WHAT THE EXERCISE ASKS :: Convert the listing below into a Markdown table with the columns Line No. and Content, giving each non-blank line its own row in order.
"""
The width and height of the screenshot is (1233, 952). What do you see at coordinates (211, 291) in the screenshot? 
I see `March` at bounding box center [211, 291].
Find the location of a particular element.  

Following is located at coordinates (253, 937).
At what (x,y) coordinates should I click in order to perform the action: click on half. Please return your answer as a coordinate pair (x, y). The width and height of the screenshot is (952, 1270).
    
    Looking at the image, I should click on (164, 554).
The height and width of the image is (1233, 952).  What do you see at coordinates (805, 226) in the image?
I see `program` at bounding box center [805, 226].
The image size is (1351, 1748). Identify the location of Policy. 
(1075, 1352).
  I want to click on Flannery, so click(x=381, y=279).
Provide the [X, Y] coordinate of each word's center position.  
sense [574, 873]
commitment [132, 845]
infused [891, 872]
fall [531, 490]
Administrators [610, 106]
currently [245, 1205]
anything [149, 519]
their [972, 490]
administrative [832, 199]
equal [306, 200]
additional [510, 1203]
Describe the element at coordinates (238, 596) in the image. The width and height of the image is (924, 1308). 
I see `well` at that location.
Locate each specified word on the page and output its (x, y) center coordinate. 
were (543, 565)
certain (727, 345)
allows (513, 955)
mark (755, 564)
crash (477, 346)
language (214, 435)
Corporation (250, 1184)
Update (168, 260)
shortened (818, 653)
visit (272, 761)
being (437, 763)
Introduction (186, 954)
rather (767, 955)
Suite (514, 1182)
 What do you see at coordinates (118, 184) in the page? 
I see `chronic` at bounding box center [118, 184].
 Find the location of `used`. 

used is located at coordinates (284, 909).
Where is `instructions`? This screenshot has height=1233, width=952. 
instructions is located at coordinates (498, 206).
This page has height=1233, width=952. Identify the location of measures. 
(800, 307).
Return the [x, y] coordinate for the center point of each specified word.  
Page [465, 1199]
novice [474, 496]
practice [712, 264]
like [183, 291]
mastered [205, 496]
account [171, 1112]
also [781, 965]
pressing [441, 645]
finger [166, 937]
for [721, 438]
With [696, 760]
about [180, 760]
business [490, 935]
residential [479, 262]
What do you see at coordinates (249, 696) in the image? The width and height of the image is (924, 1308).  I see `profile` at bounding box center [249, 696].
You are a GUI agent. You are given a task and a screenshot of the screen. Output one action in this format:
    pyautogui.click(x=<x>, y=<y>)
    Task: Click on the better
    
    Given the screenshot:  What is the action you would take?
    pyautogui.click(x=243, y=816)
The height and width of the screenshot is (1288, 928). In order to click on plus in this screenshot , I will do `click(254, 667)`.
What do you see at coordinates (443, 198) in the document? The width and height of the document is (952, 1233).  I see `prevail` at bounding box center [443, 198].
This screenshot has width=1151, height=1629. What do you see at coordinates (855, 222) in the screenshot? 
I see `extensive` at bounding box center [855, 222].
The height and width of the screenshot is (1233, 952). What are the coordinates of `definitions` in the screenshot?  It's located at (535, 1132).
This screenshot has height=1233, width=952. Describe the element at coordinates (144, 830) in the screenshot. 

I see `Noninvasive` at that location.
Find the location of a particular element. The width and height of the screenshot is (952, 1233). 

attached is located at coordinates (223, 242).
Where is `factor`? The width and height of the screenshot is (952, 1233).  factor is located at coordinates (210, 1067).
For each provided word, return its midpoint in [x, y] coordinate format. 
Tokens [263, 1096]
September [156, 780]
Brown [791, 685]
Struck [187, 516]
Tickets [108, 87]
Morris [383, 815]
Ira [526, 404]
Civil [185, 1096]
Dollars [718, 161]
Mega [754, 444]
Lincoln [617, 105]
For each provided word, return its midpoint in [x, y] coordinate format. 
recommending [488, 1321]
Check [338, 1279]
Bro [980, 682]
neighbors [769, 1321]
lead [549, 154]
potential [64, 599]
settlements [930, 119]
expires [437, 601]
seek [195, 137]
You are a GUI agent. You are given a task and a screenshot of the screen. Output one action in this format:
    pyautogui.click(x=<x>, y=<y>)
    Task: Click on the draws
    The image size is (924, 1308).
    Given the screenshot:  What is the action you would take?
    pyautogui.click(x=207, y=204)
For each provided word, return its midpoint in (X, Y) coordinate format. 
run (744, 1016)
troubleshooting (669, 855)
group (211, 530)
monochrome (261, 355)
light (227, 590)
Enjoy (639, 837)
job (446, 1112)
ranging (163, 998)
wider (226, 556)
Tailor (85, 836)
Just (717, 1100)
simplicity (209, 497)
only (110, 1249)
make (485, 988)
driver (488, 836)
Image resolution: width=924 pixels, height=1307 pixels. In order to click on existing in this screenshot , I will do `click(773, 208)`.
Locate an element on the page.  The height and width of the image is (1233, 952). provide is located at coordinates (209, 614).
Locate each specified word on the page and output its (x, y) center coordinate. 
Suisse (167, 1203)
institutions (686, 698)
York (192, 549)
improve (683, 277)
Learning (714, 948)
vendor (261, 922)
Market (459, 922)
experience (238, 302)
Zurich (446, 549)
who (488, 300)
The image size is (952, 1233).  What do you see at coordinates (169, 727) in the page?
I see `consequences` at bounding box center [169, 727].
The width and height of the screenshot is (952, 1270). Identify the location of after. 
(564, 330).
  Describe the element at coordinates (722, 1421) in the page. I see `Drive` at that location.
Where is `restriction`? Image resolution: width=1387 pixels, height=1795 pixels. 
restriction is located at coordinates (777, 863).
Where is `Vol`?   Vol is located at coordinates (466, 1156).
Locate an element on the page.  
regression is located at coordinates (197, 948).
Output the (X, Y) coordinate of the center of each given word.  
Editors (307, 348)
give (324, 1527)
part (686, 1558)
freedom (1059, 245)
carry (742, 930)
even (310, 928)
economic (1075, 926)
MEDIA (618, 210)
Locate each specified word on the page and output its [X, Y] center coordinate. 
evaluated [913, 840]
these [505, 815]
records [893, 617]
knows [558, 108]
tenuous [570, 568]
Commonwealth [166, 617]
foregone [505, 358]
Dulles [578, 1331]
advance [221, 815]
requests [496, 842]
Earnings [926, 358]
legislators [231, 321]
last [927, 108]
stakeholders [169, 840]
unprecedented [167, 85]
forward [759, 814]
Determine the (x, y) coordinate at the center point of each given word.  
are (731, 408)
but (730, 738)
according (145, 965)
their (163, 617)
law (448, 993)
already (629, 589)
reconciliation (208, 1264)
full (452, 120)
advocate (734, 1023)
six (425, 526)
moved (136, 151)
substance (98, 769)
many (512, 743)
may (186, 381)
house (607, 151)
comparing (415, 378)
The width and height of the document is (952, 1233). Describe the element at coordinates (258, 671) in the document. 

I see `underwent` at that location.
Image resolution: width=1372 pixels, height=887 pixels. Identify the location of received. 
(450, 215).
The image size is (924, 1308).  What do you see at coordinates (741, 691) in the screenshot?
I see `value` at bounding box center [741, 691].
"""
EXERCISE RESPONSE ::
| Line No. | Content |
|---|---|
| 1 | The width and height of the screenshot is (1233, 952). What do you see at coordinates (211, 291) in the screenshot?  |
| 2 | I see `March` at bounding box center [211, 291]. |
| 3 | Find the location of a particular element.   |
| 4 | Following is located at coordinates (253, 937). |
| 5 | At what (x,y) coordinates should I click in order to perform the action: click on half. Please return your answer as a coordinate pair (x, y). The width and height of the screenshot is (952, 1270). |
| 6 |     Looking at the image, I should click on (164, 554). |
| 7 | The height and width of the image is (1233, 952).  What do you see at coordinates (805, 226) in the image? |
| 8 | I see `program` at bounding box center [805, 226]. |
| 9 | The image size is (1351, 1748). Identify the location of Policy.  |
| 10 | (1075, 1352). |
| 11 |   I want to click on Flannery, so click(x=381, y=279). |
| 12 | Provide the [X, Y] coordinate of each word's center position.   |
| 13 | sense [574, 873] |
| 14 | commitment [132, 845] |
| 15 | infused [891, 872] |
| 16 | fall [531, 490] |
| 17 | Administrators [610, 106] |
| 18 | currently [245, 1205] |
| 19 | anything [149, 519] |
| 20 | their [972, 490] |
| 21 | administrative [832, 199] |
| 22 | equal [306, 200] |
| 23 | additional [510, 1203] |
| 24 | Describe the element at coordinates (238, 596) in the image. The width and height of the image is (924, 1308).  |
| 25 | I see `well` at that location. |
| 26 | Locate each specified word on the page and output its (x, y) center coordinate.  |
| 27 | were (543, 565) |
| 28 | certain (727, 345) |
| 29 | allows (513, 955) |
| 30 | mark (755, 564) |
| 31 | crash (477, 346) |
| 32 | language (214, 435) |
| 33 | Corporation (250, 1184) |
| 34 | Update (168, 260) |
| 35 | shortened (818, 653) |
| 36 | visit (272, 761) |
| 37 | being (437, 763) |
| 38 | Introduction (186, 954) |
| 39 | rather (767, 955) |
| 40 | Suite (514, 1182) |
| 41 |  What do you see at coordinates (118, 184) in the page?  |
| 42 | I see `chronic` at bounding box center [118, 184]. |
| 43 |  Find the location of `used`.  |
| 44 | used is located at coordinates (284, 909). |
| 45 | Where is `instructions`? This screenshot has height=1233, width=952.  |
| 46 | instructions is located at coordinates (498, 206). |
| 47 | This page has height=1233, width=952. Identify the location of measures.  |
| 48 | (800, 307). |
| 49 | Return the [x, y] coordinate for the center point of each specified word.   |
| 50 | Page [465, 1199] |
| 51 | novice [474, 496] |
| 52 | practice [712, 264] |
| 53 | like [183, 291] |
| 54 | mastered [205, 496] |
| 55 | account [171, 1112] |
| 56 | also [781, 965] |
| 57 | pressing [441, 645] |
| 58 | finger [166, 937] |
| 59 | for [721, 438] |
| 60 | With [696, 760] |
| 61 | about [180, 760] |
| 62 | business [490, 935] |
| 63 | residential [479, 262] |
| 64 | What do you see at coordinates (249, 696) in the image? The width and height of the image is (924, 1308).  I see `profile` at bounding box center [249, 696]. |
| 65 | You are a GUI agent. You are given a task and a screenshot of the screen. Output one action in this format: |
| 66 |     pyautogui.click(x=<x>, y=<y>) |
| 67 |     Task: Click on the better |
| 68 |     Given the screenshot:  What is the action you would take? |
| 69 |     pyautogui.click(x=243, y=816) |
| 70 | The height and width of the screenshot is (1288, 928). In order to click on plus in this screenshot , I will do `click(254, 667)`. |
| 71 | What do you see at coordinates (443, 198) in the document? The width and height of the document is (952, 1233).  I see `prevail` at bounding box center [443, 198]. |
| 72 | This screenshot has width=1151, height=1629. What do you see at coordinates (855, 222) in the screenshot?  |
| 73 | I see `extensive` at bounding box center [855, 222]. |
| 74 | The height and width of the screenshot is (1233, 952). What are the coordinates of `definitions` in the screenshot?  It's located at (535, 1132). |
| 75 | This screenshot has height=1233, width=952. Describe the element at coordinates (144, 830) in the screenshot.  |
| 76 | I see `Noninvasive` at that location. |
| 77 | Find the location of a particular element. The width and height of the screenshot is (952, 1233).  |
| 78 | attached is located at coordinates (223, 242). |
| 79 | Where is `factor`? The width and height of the screenshot is (952, 1233).  factor is located at coordinates (210, 1067). |
| 80 | For each provided word, return its midpoint in [x, y] coordinate format.  |
| 81 | Tokens [263, 1096] |
| 82 | September [156, 780] |
| 83 | Brown [791, 685] |
| 84 | Struck [187, 516] |
| 85 | Tickets [108, 87] |
| 86 | Morris [383, 815] |
| 87 | Ira [526, 404] |
| 88 | Civil [185, 1096] |
| 89 | Dollars [718, 161] |
| 90 | Mega [754, 444] |
| 91 | Lincoln [617, 105] |
| 92 | For each provided word, return its midpoint in [x, y] coordinate format.  |
| 93 | recommending [488, 1321] |
| 94 | Check [338, 1279] |
| 95 | Bro [980, 682] |
| 96 | neighbors [769, 1321] |
| 97 | lead [549, 154] |
| 98 | potential [64, 599] |
| 99 | settlements [930, 119] |
| 100 | expires [437, 601] |
| 101 | seek [195, 137] |
| 102 | You are a GUI agent. You are given a task and a screenshot of the screen. Output one action in this format: |
| 103 |     pyautogui.click(x=<x>, y=<y>) |
| 104 |     Task: Click on the draws |
| 105 |     The image size is (924, 1308). |
| 106 |     Given the screenshot:  What is the action you would take? |
| 107 |     pyautogui.click(x=207, y=204) |
| 108 | For each provided word, return its midpoint in (X, Y) coordinate format.  |
| 109 | run (744, 1016) |
| 110 | troubleshooting (669, 855) |
| 111 | group (211, 530) |
| 112 | monochrome (261, 355) |
| 113 | light (227, 590) |
| 114 | Enjoy (639, 837) |
| 115 | job (446, 1112) |
| 116 | ranging (163, 998) |
| 117 | wider (226, 556) |
| 118 | Tailor (85, 836) |
| 119 | Just (717, 1100) |
| 120 | simplicity (209, 497) |
| 121 | only (110, 1249) |
| 122 | make (485, 988) |
| 123 | driver (488, 836) |
| 124 | Image resolution: width=924 pixels, height=1307 pixels. In order to click on existing in this screenshot , I will do `click(773, 208)`. |
| 125 | Locate an element on the page.  The height and width of the image is (1233, 952). provide is located at coordinates (209, 614). |
| 126 | Locate each specified word on the page and output its (x, y) center coordinate.  |
| 127 | Suisse (167, 1203) |
| 128 | institutions (686, 698) |
| 129 | York (192, 549) |
| 130 | improve (683, 277) |
| 131 | Learning (714, 948) |
| 132 | vendor (261, 922) |
| 133 | Market (459, 922) |
| 134 | experience (238, 302) |
| 135 | Zurich (446, 549) |
| 136 | who (488, 300) |
| 137 | The image size is (952, 1233).  What do you see at coordinates (169, 727) in the page? |
| 138 | I see `consequences` at bounding box center [169, 727]. |
| 139 | The width and height of the screenshot is (952, 1270). Identify the location of after.  |
| 140 | (564, 330). |
| 141 |   Describe the element at coordinates (722, 1421) in the page. I see `Drive` at that location. |
| 142 | Where is `restriction`? Image resolution: width=1387 pixels, height=1795 pixels.  |
| 143 | restriction is located at coordinates (777, 863). |
| 144 | Where is `Vol`?   Vol is located at coordinates (466, 1156). |
| 145 | Locate an element on the page.   |
| 146 | regression is located at coordinates (197, 948). |
| 147 | Output the (X, Y) coordinate of the center of each given word.   |
| 148 | Editors (307, 348) |
| 149 | give (324, 1527) |
| 150 | part (686, 1558) |
| 151 | freedom (1059, 245) |
| 152 | carry (742, 930) |
| 153 | even (310, 928) |
| 154 | economic (1075, 926) |
| 155 | MEDIA (618, 210) |
| 156 | Locate each specified word on the page and output its [X, Y] center coordinate.  |
| 157 | evaluated [913, 840] |
| 158 | these [505, 815] |
| 159 | records [893, 617] |
| 160 | knows [558, 108] |
| 161 | tenuous [570, 568] |
| 162 | Commonwealth [166, 617] |
| 163 | foregone [505, 358] |
| 164 | Dulles [578, 1331] |
| 165 | advance [221, 815] |
| 166 | requests [496, 842] |
| 167 | Earnings [926, 358] |
| 168 | legislators [231, 321] |
| 169 | last [927, 108] |
| 170 | stakeholders [169, 840] |
| 171 | unprecedented [167, 85] |
| 172 | forward [759, 814] |
| 173 | Determine the (x, y) coordinate at the center point of each given word.   |
| 174 | are (731, 408) |
| 175 | but (730, 738) |
| 176 | according (145, 965) |
| 177 | their (163, 617) |
| 178 | law (448, 993) |
| 179 | already (629, 589) |
| 180 | reconciliation (208, 1264) |
| 181 | full (452, 120) |
| 182 | advocate (734, 1023) |
| 183 | six (425, 526) |
| 184 | moved (136, 151) |
| 185 | substance (98, 769) |
| 186 | many (512, 743) |
| 187 | may (186, 381) |
| 188 | house (607, 151) |
| 189 | comparing (415, 378) |
| 190 | The width and height of the document is (952, 1233). Describe the element at coordinates (258, 671) in the document.  |
| 191 | I see `underwent` at that location. |
| 192 | Image resolution: width=1372 pixels, height=887 pixels. Identify the location of received.  |
| 193 | (450, 215). |
| 194 | The image size is (924, 1308).  What do you see at coordinates (741, 691) in the screenshot? |
| 195 | I see `value` at bounding box center [741, 691]. |